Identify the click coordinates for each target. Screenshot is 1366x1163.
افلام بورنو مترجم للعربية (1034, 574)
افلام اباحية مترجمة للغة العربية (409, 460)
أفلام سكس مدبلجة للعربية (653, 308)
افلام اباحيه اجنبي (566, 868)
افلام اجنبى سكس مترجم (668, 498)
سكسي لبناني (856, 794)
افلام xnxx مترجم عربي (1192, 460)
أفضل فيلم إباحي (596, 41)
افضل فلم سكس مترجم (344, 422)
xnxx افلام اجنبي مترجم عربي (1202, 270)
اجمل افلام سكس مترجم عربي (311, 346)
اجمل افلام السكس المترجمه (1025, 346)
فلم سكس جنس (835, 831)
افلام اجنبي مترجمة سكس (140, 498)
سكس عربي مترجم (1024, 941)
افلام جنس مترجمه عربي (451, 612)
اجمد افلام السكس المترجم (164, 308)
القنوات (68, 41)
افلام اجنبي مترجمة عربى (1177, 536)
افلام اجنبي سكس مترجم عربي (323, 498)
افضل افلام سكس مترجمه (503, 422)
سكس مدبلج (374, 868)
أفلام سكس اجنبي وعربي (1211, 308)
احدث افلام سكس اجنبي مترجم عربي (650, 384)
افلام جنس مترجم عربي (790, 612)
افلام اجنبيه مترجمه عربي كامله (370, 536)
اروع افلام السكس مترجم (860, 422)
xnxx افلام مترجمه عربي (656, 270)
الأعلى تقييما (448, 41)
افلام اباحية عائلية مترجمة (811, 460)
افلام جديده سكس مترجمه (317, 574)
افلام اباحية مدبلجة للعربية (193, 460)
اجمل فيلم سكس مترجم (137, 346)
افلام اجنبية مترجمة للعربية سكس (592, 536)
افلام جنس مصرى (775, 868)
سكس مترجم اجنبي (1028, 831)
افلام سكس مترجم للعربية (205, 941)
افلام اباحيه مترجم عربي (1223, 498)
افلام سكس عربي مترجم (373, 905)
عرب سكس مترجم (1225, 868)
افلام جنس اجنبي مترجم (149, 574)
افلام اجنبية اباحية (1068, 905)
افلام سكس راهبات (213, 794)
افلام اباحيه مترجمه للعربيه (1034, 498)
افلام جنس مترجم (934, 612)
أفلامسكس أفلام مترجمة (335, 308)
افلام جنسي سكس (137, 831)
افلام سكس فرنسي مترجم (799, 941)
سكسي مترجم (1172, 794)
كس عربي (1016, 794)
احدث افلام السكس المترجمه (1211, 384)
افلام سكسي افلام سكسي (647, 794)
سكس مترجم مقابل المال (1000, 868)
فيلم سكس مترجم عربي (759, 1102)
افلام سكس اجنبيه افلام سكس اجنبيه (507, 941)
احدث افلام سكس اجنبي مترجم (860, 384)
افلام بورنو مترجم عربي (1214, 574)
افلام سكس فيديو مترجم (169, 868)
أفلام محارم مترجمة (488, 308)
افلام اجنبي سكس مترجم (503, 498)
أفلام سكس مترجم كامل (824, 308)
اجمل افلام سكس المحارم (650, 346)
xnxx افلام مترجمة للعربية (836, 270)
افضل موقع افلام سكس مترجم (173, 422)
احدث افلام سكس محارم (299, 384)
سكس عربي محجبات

-- Instructions to follow --
Please give an exact copy of the entries above, from the line with "عرب سكس مترجم (1225, 868)" down to the line with "فيلم سكس مترجم عربي (759, 1102)", inclusive, and nothing else.

-- Answer section --
عرب سكس مترجم (1225, 868)
افلام جنس اجنبي مترجم (149, 574)
افلام اجنبية اباحية (1068, 905)
افلام سكس راهبات (213, 794)
افلام اباحيه مترجمه للعربيه (1034, 498)
افلام جنس مترجم (934, 612)
أفلامسكس أفلام مترجمة (335, 308)
افلام جنسي سكس (137, 831)
افلام سكس فرنسي مترجم (799, 941)
سكسي مترجم (1172, 794)
كس عربي (1016, 794)
احدث افلام السكس المترجمه (1211, 384)
افلام سكسي افلام سكسي (647, 794)
سكس مترجم مقابل المال (1000, 868)
فيلم سكس مترجم عربي (759, 1102)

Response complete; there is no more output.